DESCRIPTION OF THE TASK:
Would you retype the entries from the first line to the line bearing "You are a GUI", both included, leaving out every picture?

STUDY MATERIAL:
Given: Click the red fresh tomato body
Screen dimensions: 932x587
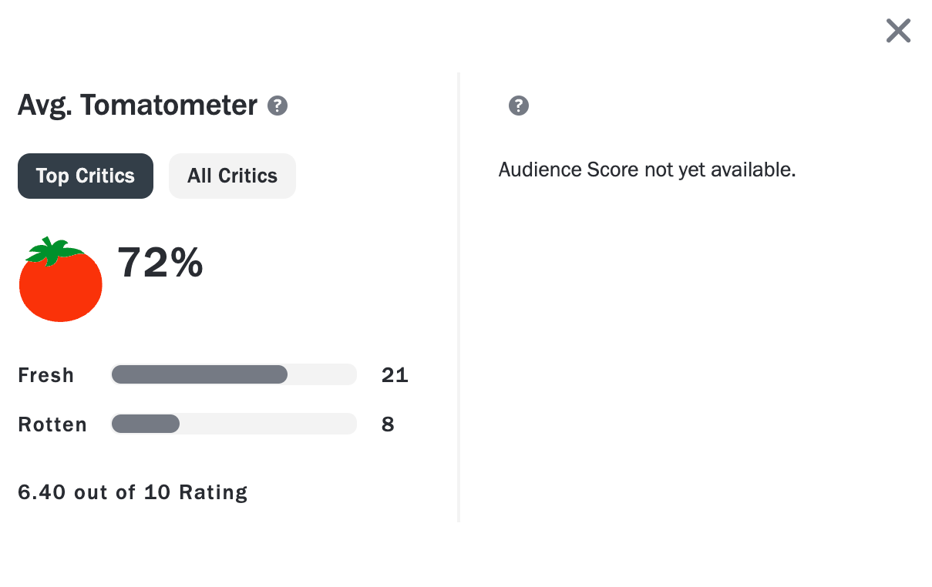Looking at the screenshot, I should click(x=60, y=289).
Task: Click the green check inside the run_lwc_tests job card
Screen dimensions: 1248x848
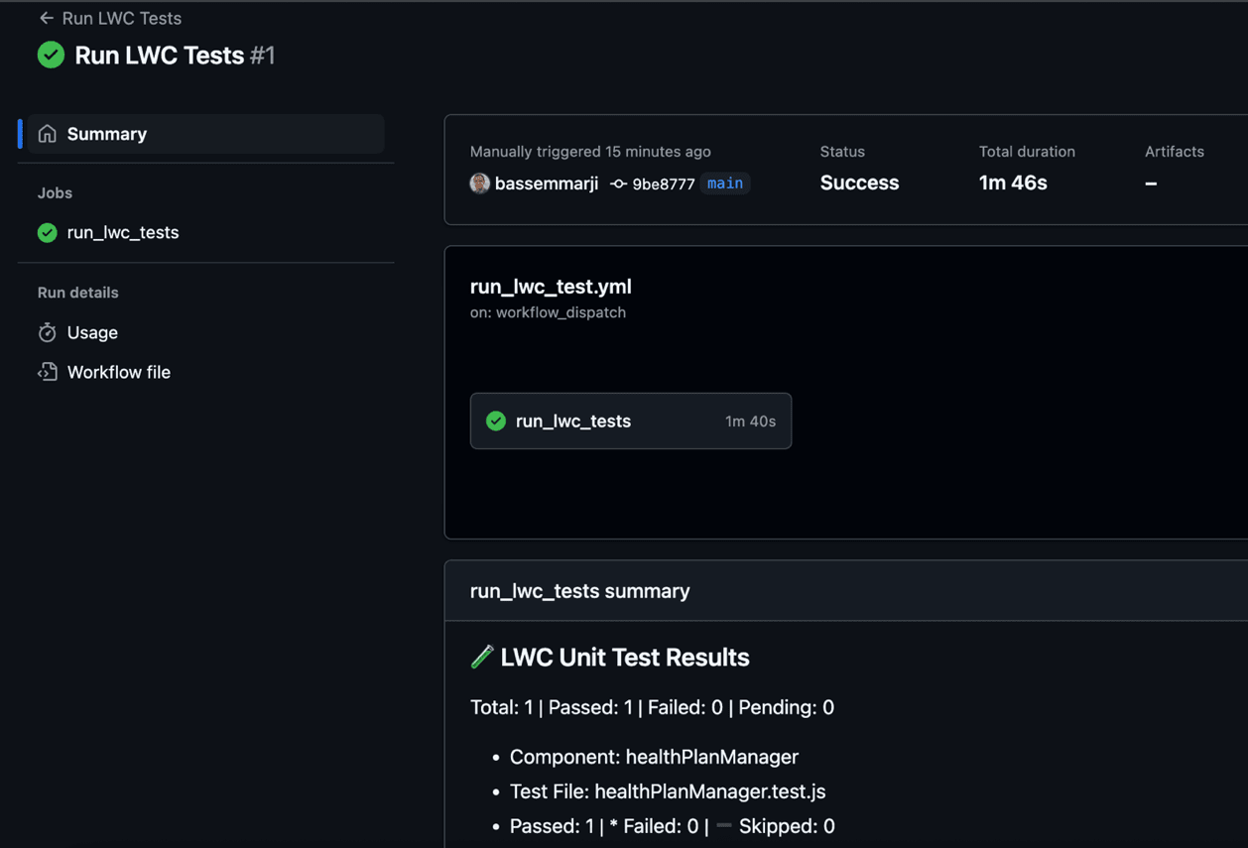Action: 496,422
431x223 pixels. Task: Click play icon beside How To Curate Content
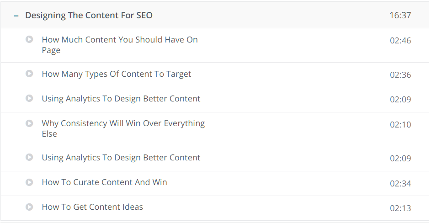(x=29, y=182)
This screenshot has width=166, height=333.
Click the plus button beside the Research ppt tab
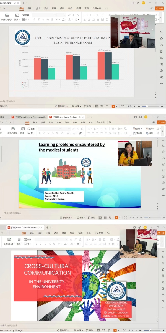tap(88, 117)
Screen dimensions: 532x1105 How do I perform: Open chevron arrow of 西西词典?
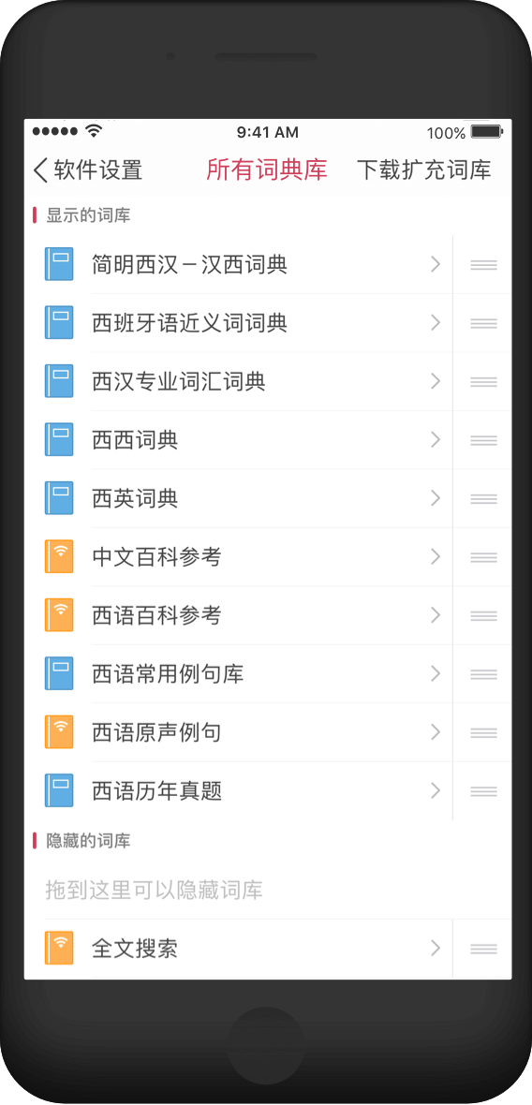[x=436, y=440]
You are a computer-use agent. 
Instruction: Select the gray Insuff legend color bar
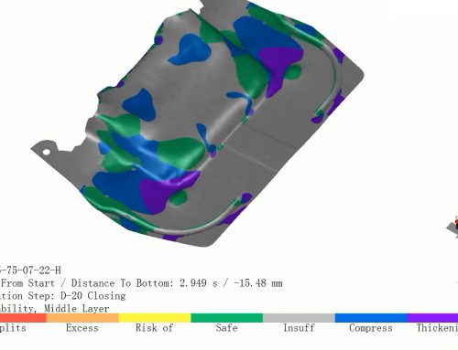tap(299, 318)
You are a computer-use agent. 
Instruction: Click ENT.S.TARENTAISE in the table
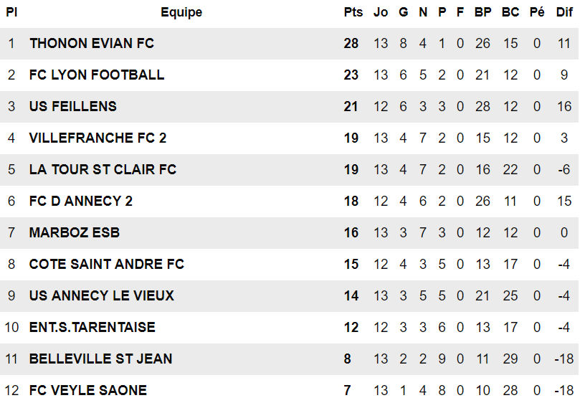point(92,327)
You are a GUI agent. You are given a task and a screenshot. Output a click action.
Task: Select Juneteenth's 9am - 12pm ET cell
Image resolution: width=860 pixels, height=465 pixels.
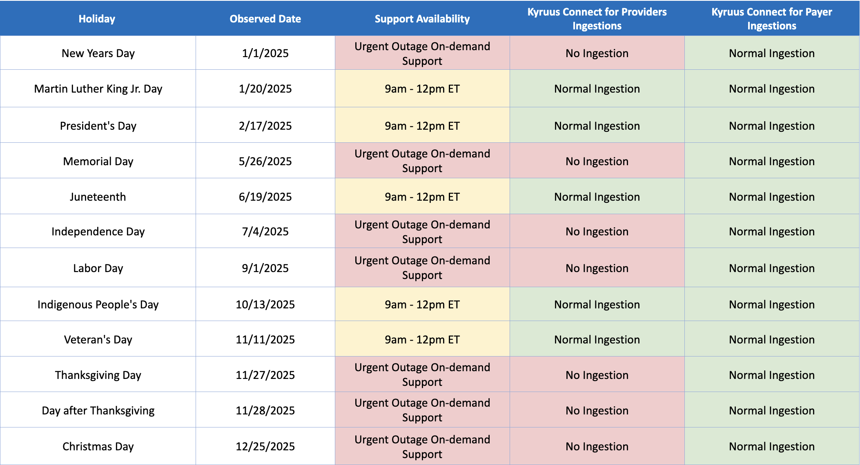(x=422, y=196)
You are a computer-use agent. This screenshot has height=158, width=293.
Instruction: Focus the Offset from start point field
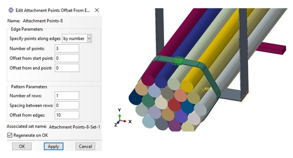pos(67,58)
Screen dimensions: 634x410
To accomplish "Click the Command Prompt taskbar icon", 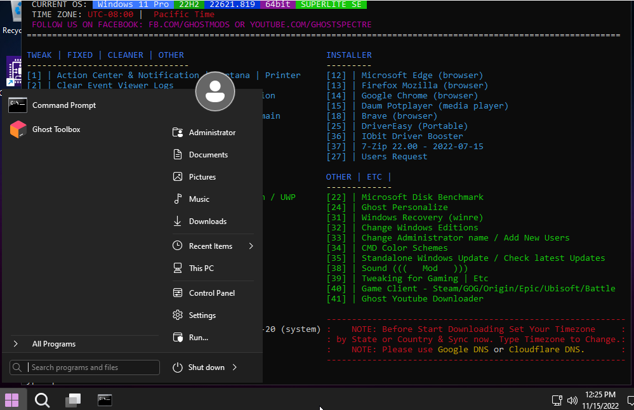I will click(x=105, y=400).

ANSWER BOX:
Given: Click the red fresh tomato body
Screen dimensions: 932x587
Looking at the screenshot, I should click(x=60, y=289).
Task: Click the green check inside the run_lwc_tests job card
Screen dimensions: 1248x848
Action: 496,422
431x223 pixels. Task: Click play icon beside How To Curate Content
(x=29, y=182)
This screenshot has width=166, height=333.
Click the plus button beside the Research ppt tab
tap(88, 117)
Screen dimensions: 532x1105 How do I perform: Open chevron arrow of 西西词典?
[x=436, y=440]
You are a computer-use agent. 
Instruction: Select the gray Insuff legend color bar
tap(299, 318)
You are a computer-use agent. 
Instruction: Click ENT.S.TARENTAISE in the table
point(92,327)
You are a GUI agent. You are given a task and a screenshot. Output a click action.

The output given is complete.